▶ _INSTRUCTIONS TO FOLLOW_
Type out the whole listing again exactly, pictures omitted.
==========
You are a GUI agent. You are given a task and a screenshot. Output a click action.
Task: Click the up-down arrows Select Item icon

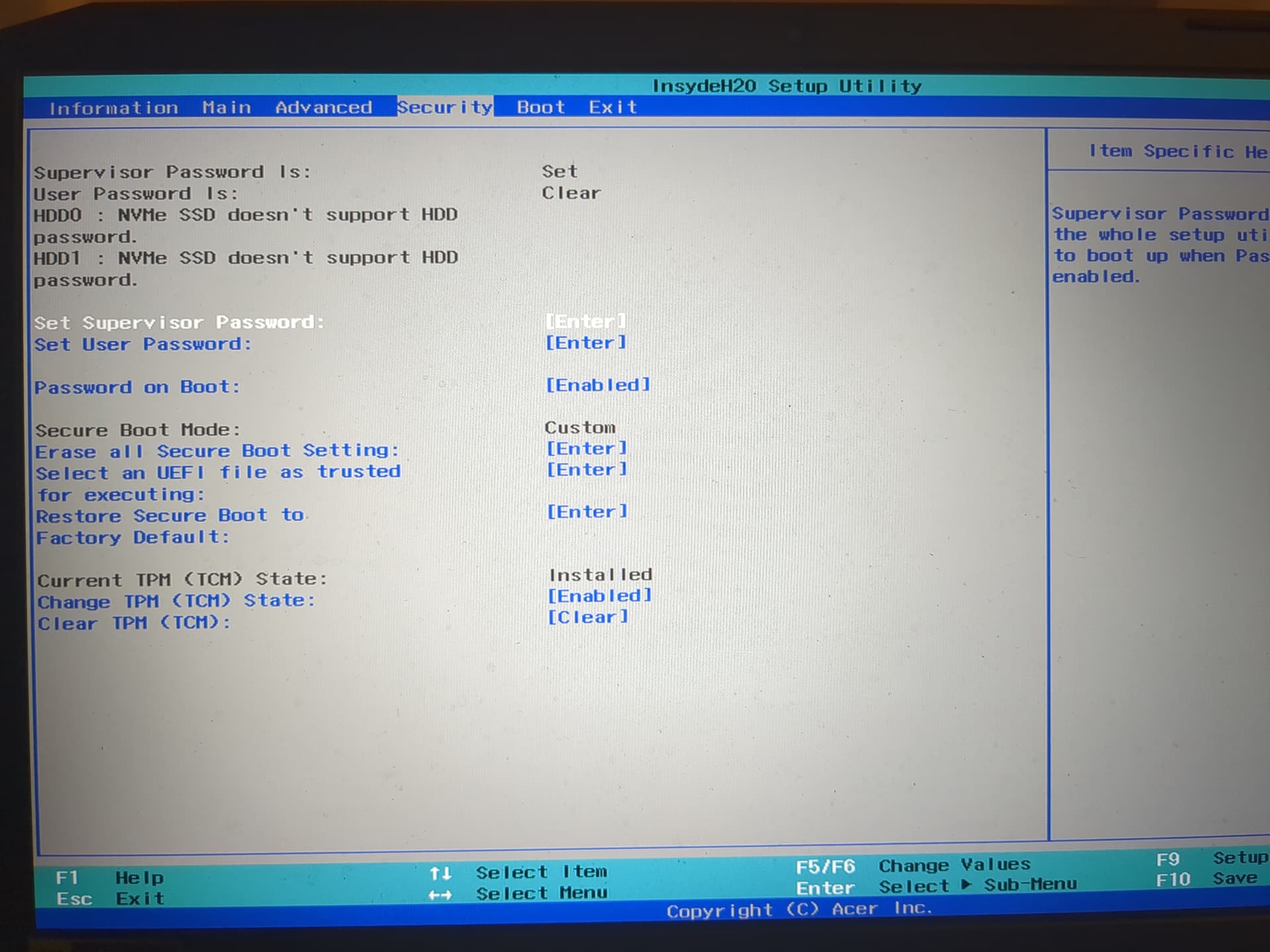(x=441, y=873)
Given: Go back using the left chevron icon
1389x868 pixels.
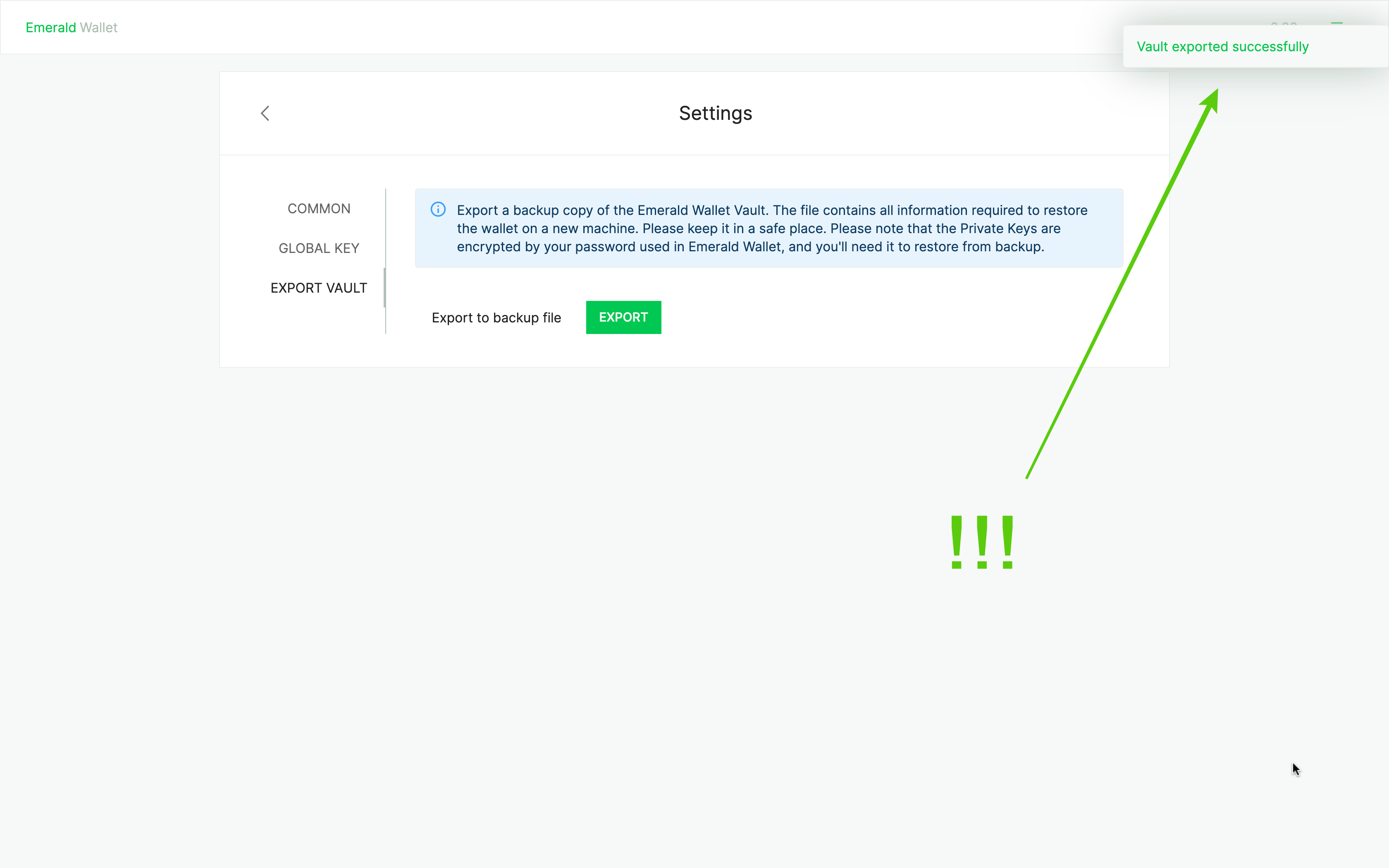Looking at the screenshot, I should pos(265,113).
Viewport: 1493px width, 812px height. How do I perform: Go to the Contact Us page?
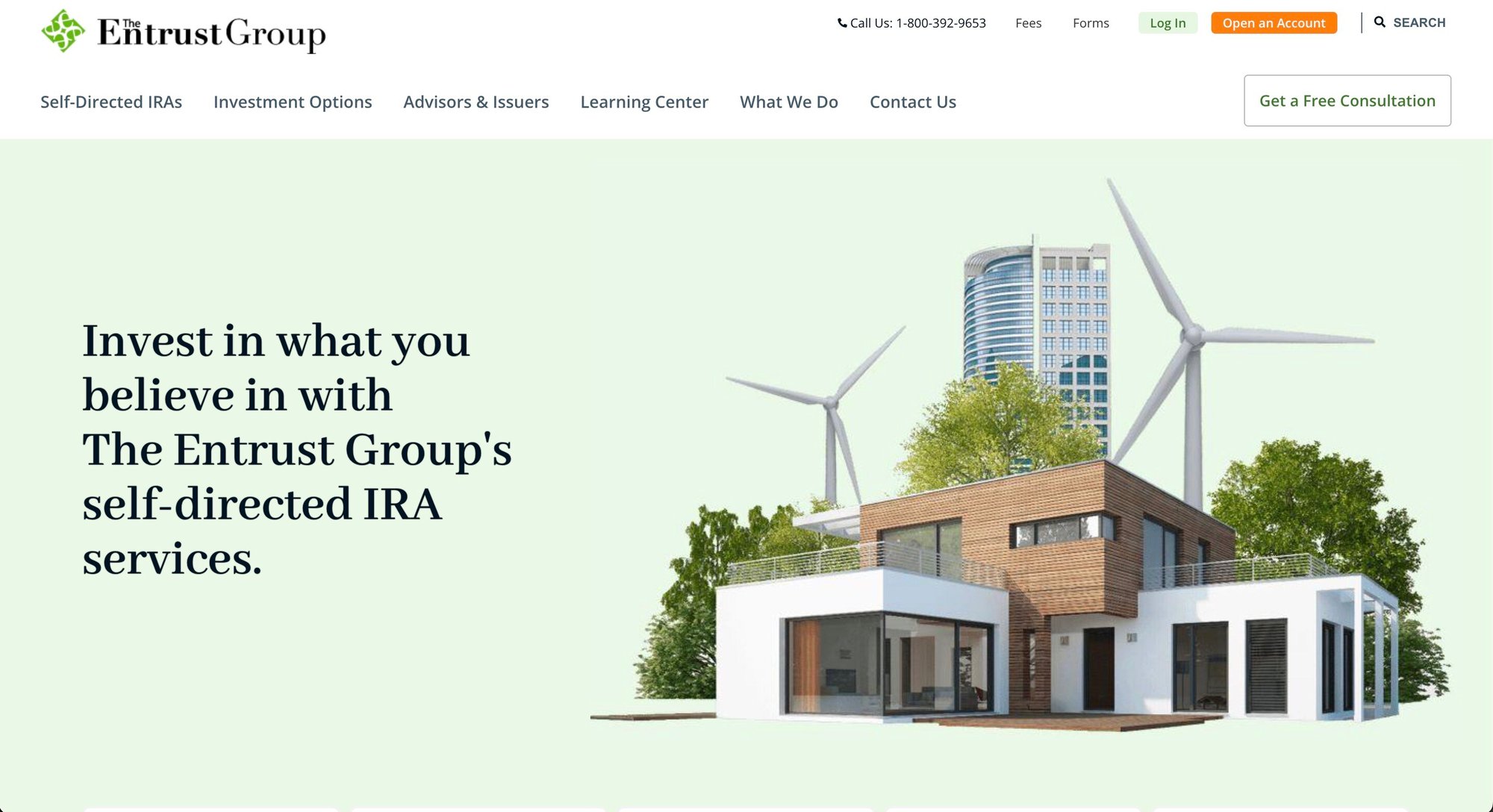[912, 102]
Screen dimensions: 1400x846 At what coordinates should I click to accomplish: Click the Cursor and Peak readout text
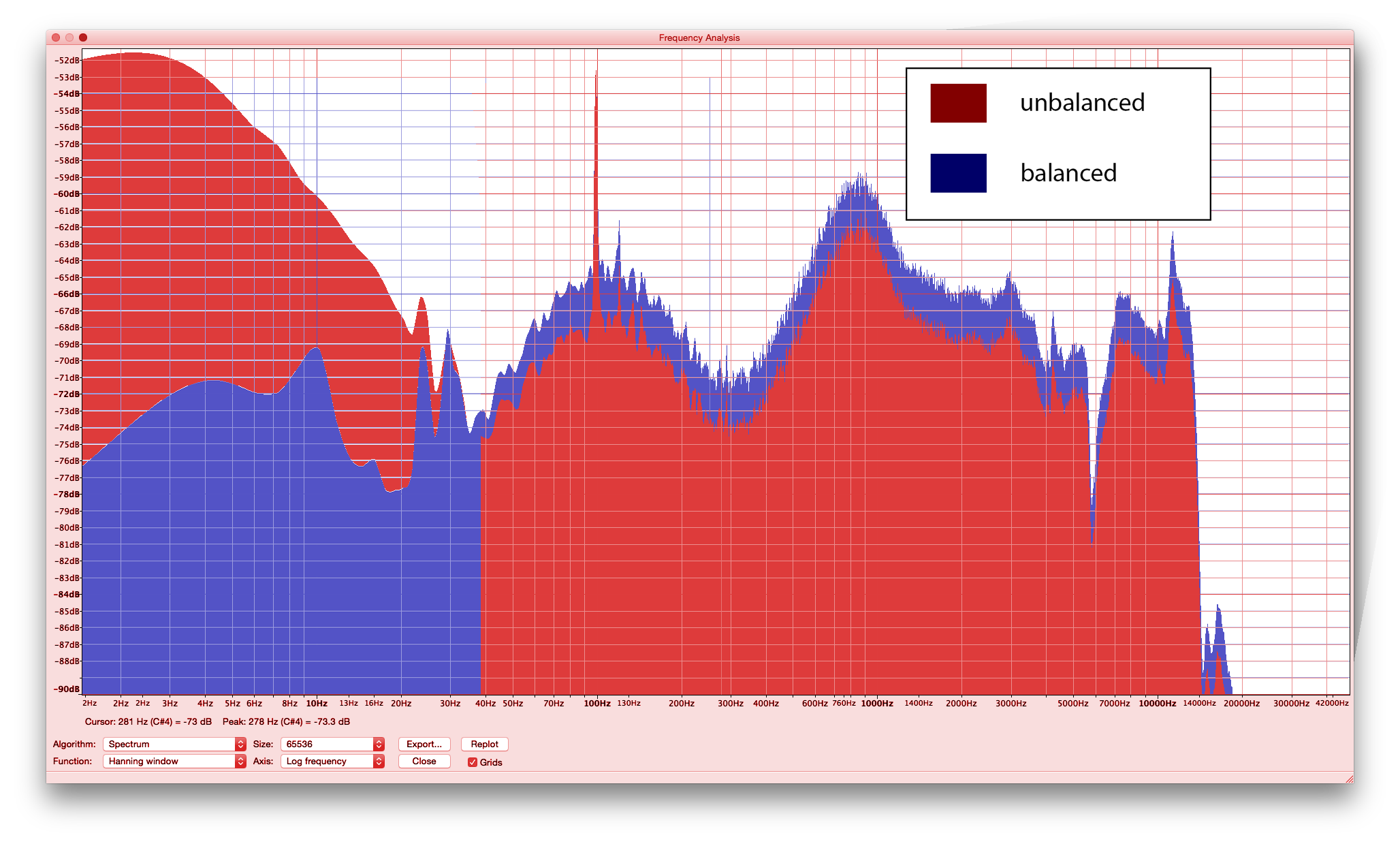[217, 721]
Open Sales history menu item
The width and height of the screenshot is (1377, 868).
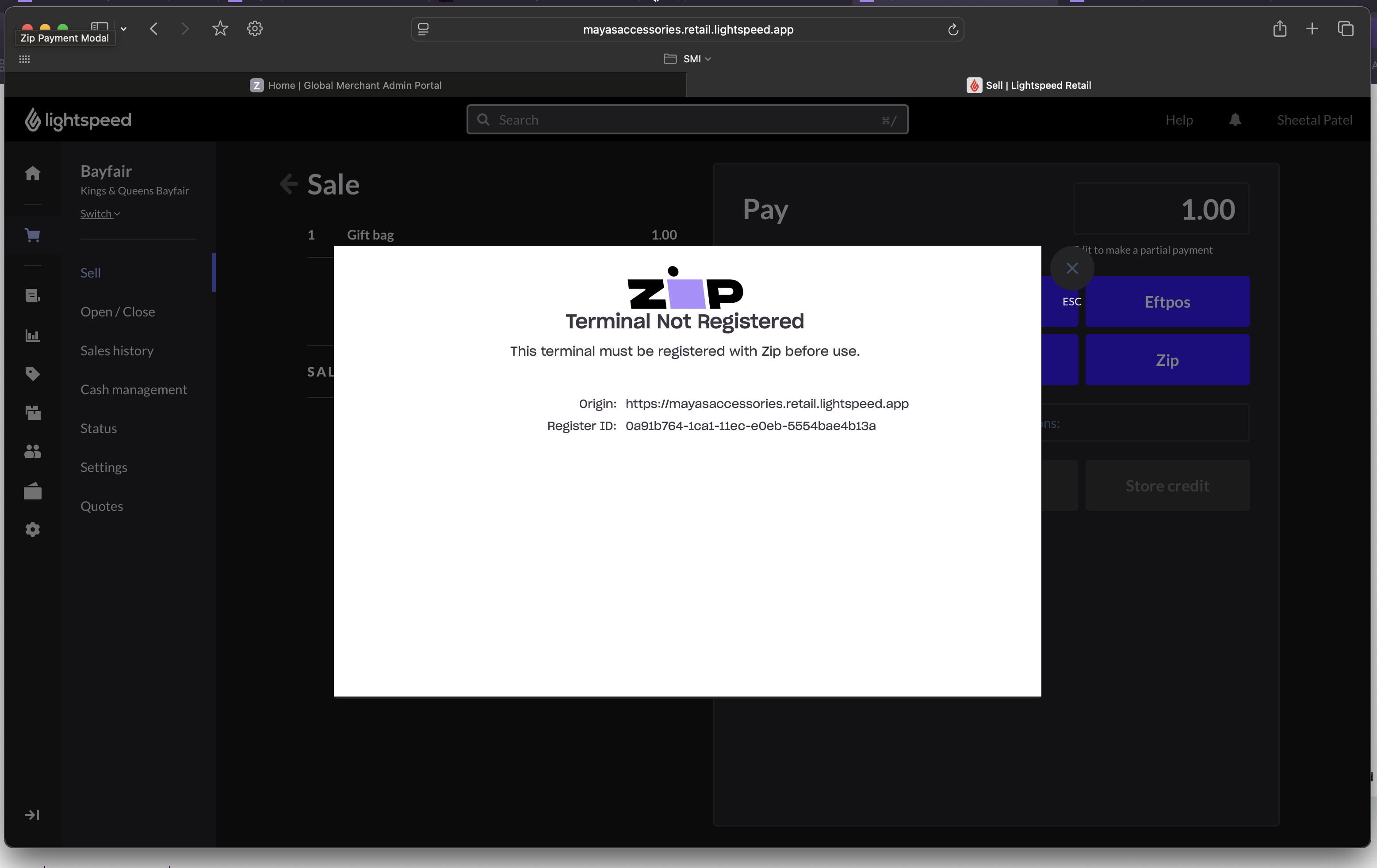[117, 350]
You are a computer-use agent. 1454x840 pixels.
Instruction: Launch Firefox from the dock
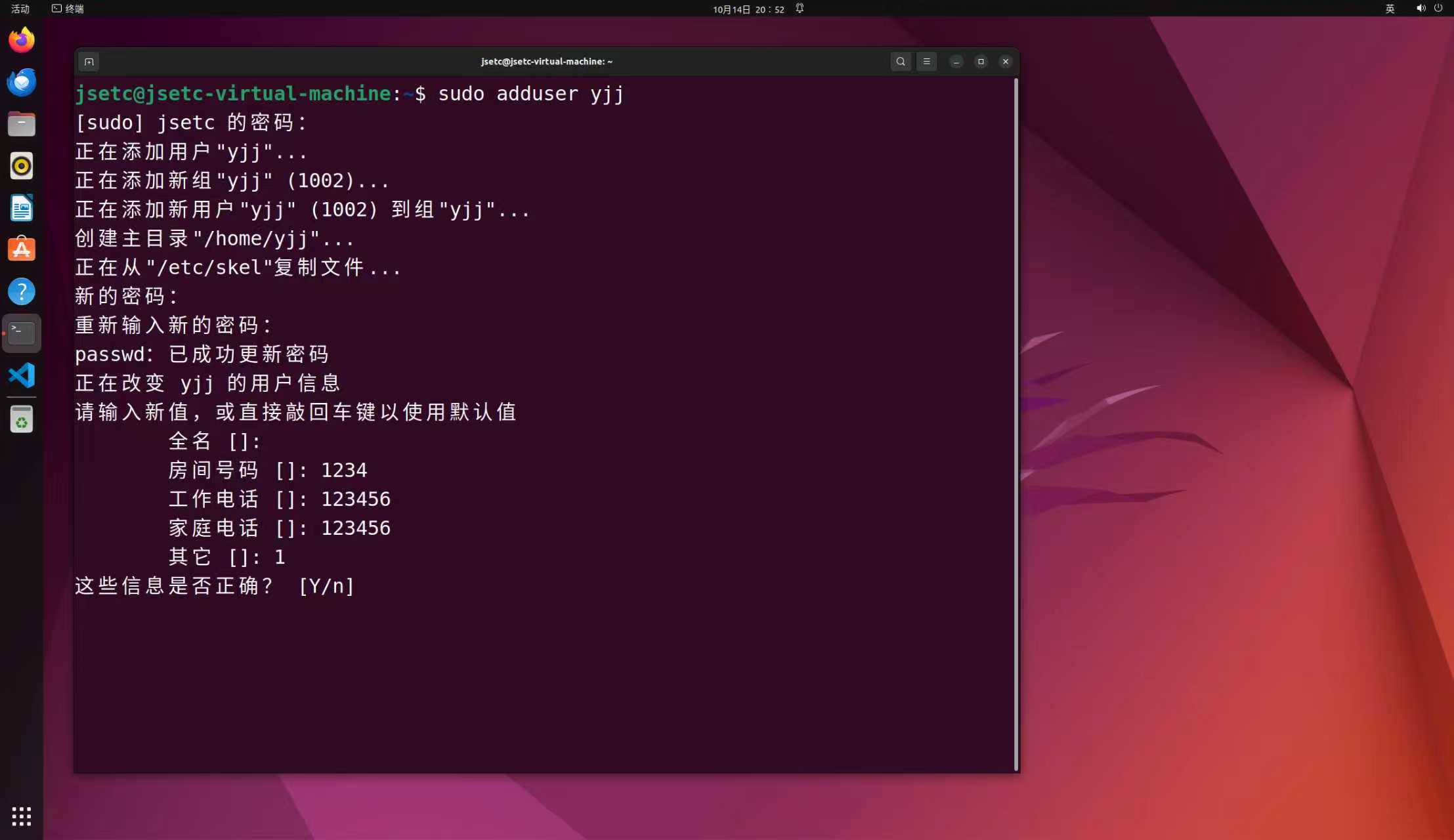(22, 40)
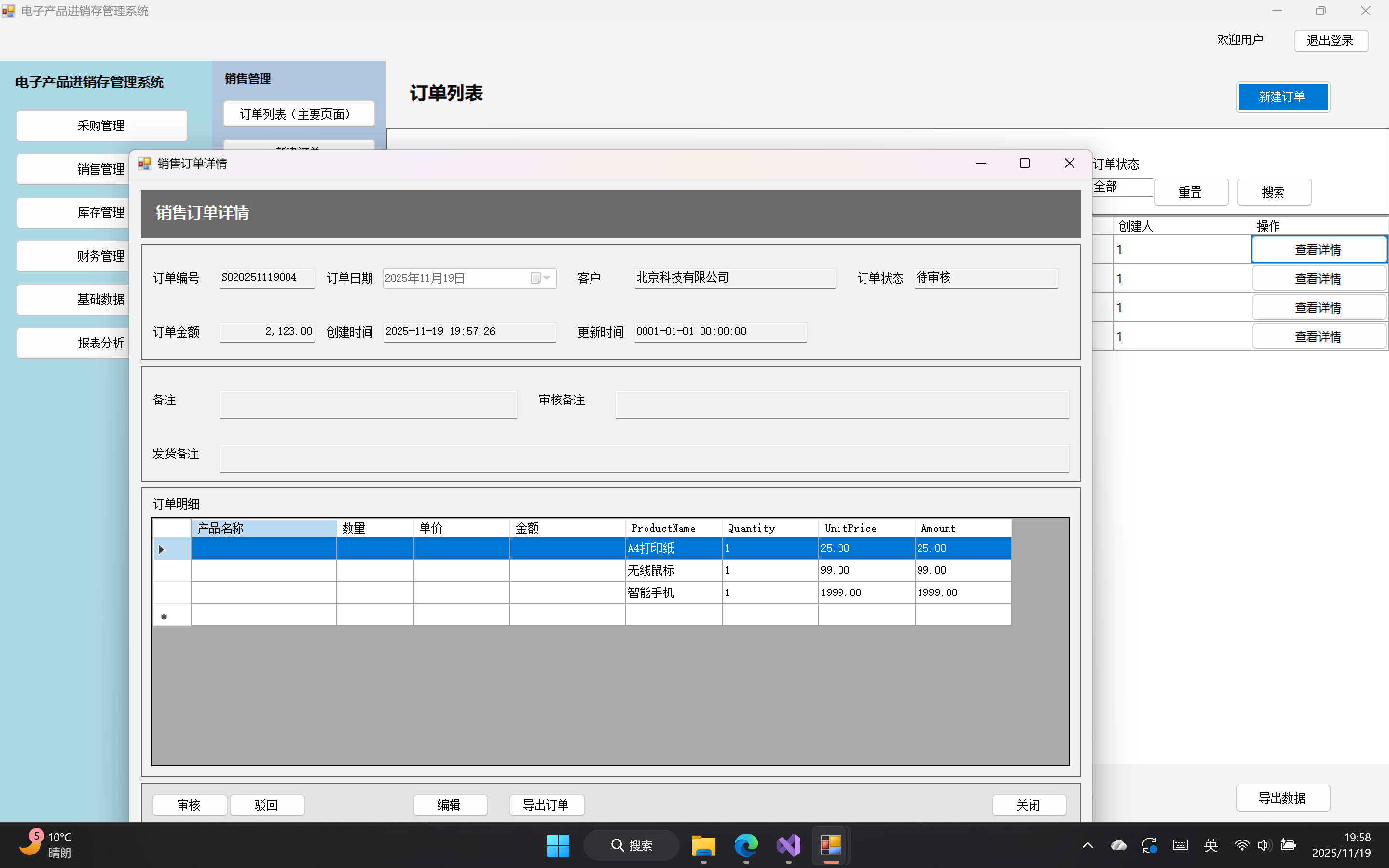Open File Explorer from the taskbar

(704, 845)
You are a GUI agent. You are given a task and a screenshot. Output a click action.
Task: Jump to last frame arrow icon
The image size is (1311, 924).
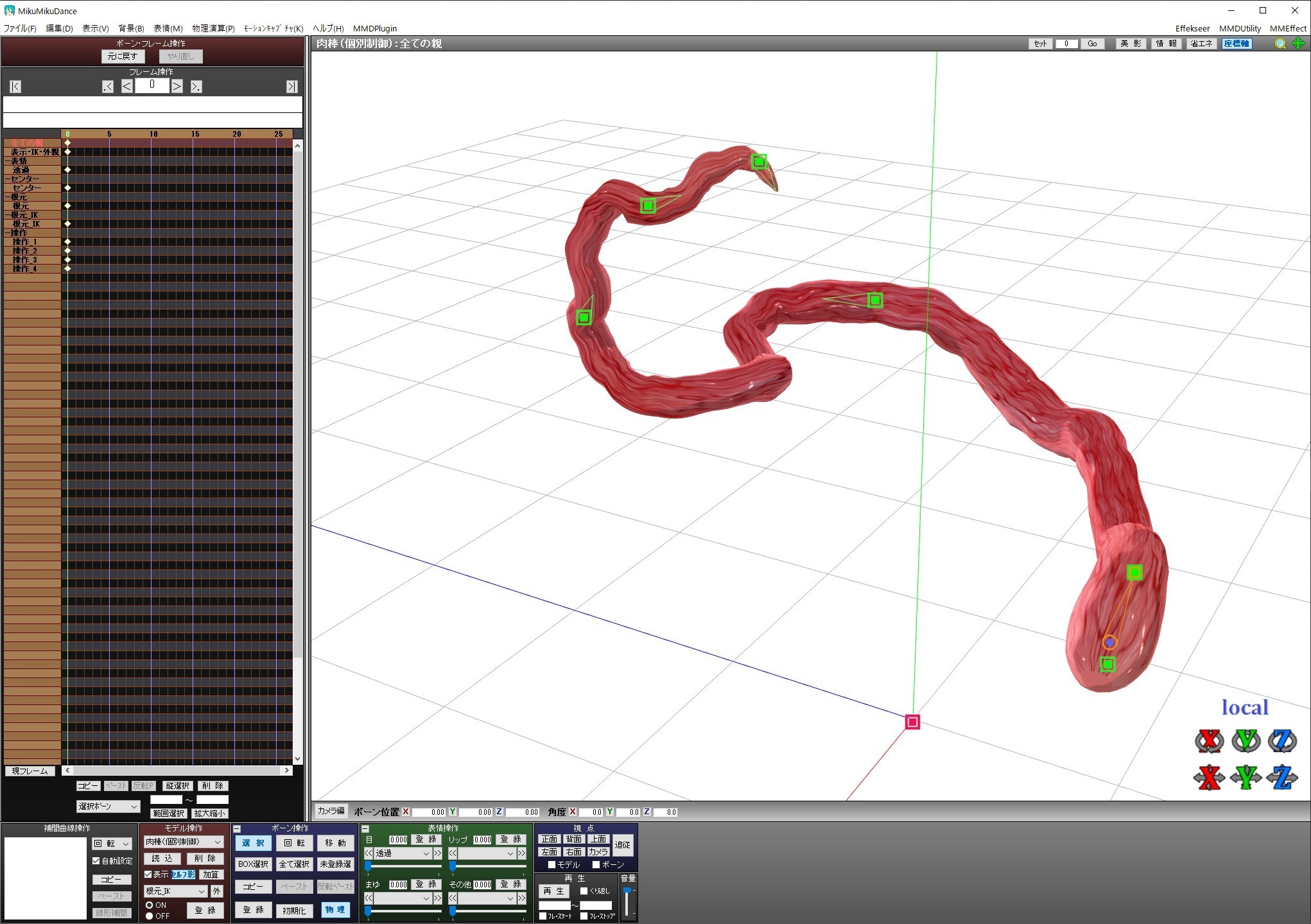tap(291, 87)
==========
▶ _REPLY TO THE TASK_
You are a GUI agent. You are given a task and a screenshot. Output a click action.
Task: Click the up-down arrows Select Item icon

(x=441, y=873)
Given: Go back using the left chevron icon
1389x868 pixels.
Looking at the screenshot, I should pos(265,113).
Viewport: 1493px width, 812px height. How do I perform: Go to the Contact Us page?
[912, 102]
Screen dimensions: 1400x846 At what coordinates should I click to accomplish: Click the Cursor and Peak readout text
[217, 721]
Open Sales history menu item
The width and height of the screenshot is (1377, 868).
[117, 350]
You are a computer-use agent. 1454x840 pixels.
Instruction: Launch Firefox from the dock
(22, 40)
Open File Explorer from the taskbar

(704, 845)
You are a GUI agent. You are given a task and a screenshot. Output a click action.
Task: Jump to last frame arrow icon
The image size is (1311, 924).
tap(291, 87)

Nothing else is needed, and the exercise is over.